Alıntı Metin ::
- - - -

Hacıbaba Himmet


Kızım unutma tamam mı? “Hacıbaba himmet” diyeceksin. Tekrar tekrar söyle tamam mı? Hiç korkma. Sakın korkmaaa, korkmaaaaaaa kızıııımmmmm...


***


Korku nedir? Daha doğrusu 5 yaşında bir çocuk için korku nedir? 

Avuç içi kadar hayatında gördüğü tanıdık yüzleri görmeyip, tuttuğu sıcak elleri tutamadan, başının üzerindeki çatının altında olmadan geçirdiği zaman demektir, bence.


Korktum ben, çok korktum. Hiç belli etmedim, ağlamadım da. Sustum, bekledim, baktım. Ama çok korktum. Ve korktum diyemedim. 


Bugün düşündüğümde keşke ağlasaydım diyorum. Ağlarsam hiç susamam sandım çünkü o kadar çok korktum. 


Yolu bir şekilde ameliyathane kapısından içeriye, -sağlık personeli haricinde- düşmüş olanlar varsa bu korkuyu muhakkak anlayacaklardır. 


5 yaşında o kapıdan içeriye girebilmek de başka, çok başkaydı...

İşte tam orada, bakın...

Annem yan odada çığlık çığlığa bağıran, kendini yerlere atan, ameliyat önlüğü giydirilmeye çalışılan o kızı gösteriyor bana. Zaten göstermese de onu görüp-duymamak mümkün değil... 


“Bak kızım, o da seninle aynı ameliyatı olacakmış. Sen ona ne güzel örnek oluyorsun. Hiç korkmuyorsun, hiç ağlamıyorsun. Aferim sana.”

Annem korkuyordu. 5 yaşındaki yavruyu ameliyathaneye göndermek de hiç kolay olmasagerekdi. 


Sonra, kızım unutma tamam mı diyor? “Hacıbaba himmet” diyeceksin. Tekrar tekrar söyle tamam mı hiç durma? Hiç korkma. Sakın korkmaaa, korkmaaaaaaa kızıııımmmmm... Allah’a emanet. 


Annem içine, ben içime ağladım.

- - - -

Veri Dökümü ::
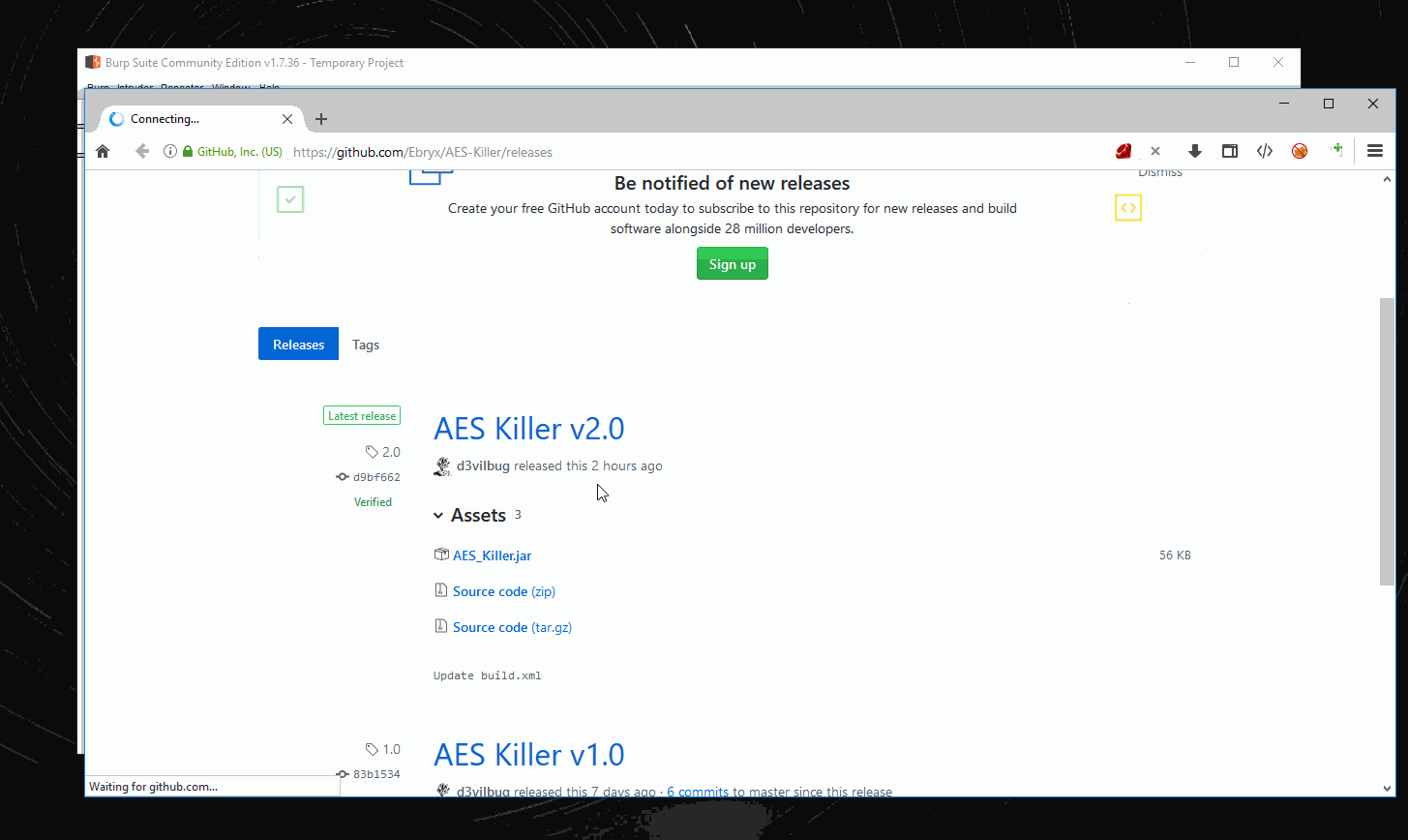Click the code inspector </> toolbar icon
This screenshot has width=1408, height=840.
coord(1264,151)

- - - -

Görevi Uygulayınız ::
Alıntı metne dayanarak aşağıdaki soruları yanıtlayınız.
1. Anlatıcı ameliyathane kapısından içeri girdiğinde kaç yaşındaydı?
2. Anne, yan odada bağıran kız hakkında anlatıcıya ne söylüyor?
3. Anne, kızından hangi sözü tekrar tekrar söylemesini istiyor?

Görev Sonucu ::
1. Anlatıcı o sırada 5 yaşındaydı.
2. Anne, o kızın da anlatıcıyla aynı ameliyatı olacağını söylüyor.
3. Anne, kızından "Hacıbaba himmet" sözünü tekrar tekrar söylemesini istiyor.